__Material provided__
========================
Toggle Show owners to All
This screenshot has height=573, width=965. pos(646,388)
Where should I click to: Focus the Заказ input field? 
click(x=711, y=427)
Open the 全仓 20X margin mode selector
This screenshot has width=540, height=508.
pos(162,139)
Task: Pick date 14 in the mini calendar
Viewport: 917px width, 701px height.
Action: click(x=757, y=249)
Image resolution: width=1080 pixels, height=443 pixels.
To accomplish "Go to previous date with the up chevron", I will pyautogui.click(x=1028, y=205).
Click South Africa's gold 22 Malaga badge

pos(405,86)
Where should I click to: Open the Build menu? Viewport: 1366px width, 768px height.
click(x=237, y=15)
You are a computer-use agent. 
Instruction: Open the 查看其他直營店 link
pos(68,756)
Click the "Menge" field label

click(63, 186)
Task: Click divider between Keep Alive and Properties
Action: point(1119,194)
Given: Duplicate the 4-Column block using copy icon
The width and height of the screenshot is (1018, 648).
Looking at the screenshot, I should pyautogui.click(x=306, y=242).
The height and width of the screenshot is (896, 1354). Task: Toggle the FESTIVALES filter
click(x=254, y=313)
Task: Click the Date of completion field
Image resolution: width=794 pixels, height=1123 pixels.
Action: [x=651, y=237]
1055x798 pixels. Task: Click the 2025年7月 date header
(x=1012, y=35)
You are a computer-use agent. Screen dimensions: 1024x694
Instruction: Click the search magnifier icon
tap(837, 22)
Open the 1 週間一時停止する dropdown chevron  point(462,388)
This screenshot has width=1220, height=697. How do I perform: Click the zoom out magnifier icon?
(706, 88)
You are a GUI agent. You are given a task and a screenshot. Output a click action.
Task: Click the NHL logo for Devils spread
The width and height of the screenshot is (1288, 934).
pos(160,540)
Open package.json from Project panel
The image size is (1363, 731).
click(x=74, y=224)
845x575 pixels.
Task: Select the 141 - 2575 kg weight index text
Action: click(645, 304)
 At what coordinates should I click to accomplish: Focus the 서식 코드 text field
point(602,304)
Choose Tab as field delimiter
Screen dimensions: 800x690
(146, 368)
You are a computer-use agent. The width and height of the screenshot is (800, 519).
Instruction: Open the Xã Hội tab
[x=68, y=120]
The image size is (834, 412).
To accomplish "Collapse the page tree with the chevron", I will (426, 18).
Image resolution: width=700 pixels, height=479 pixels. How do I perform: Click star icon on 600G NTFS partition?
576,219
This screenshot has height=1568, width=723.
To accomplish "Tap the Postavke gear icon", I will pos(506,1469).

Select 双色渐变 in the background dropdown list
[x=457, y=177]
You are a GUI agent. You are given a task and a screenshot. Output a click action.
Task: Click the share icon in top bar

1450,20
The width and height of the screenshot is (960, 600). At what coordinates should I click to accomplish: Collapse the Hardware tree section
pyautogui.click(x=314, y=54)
========================
__Required work__
Where a line above contains the string "computer", copy that line.

__Answer for this exercise__
You are a computer-use agent. 
You are a computer-use agent. Screen dimensions: 1024x694
You are a computer-use agent. The width and height of the screenshot is (800, 519).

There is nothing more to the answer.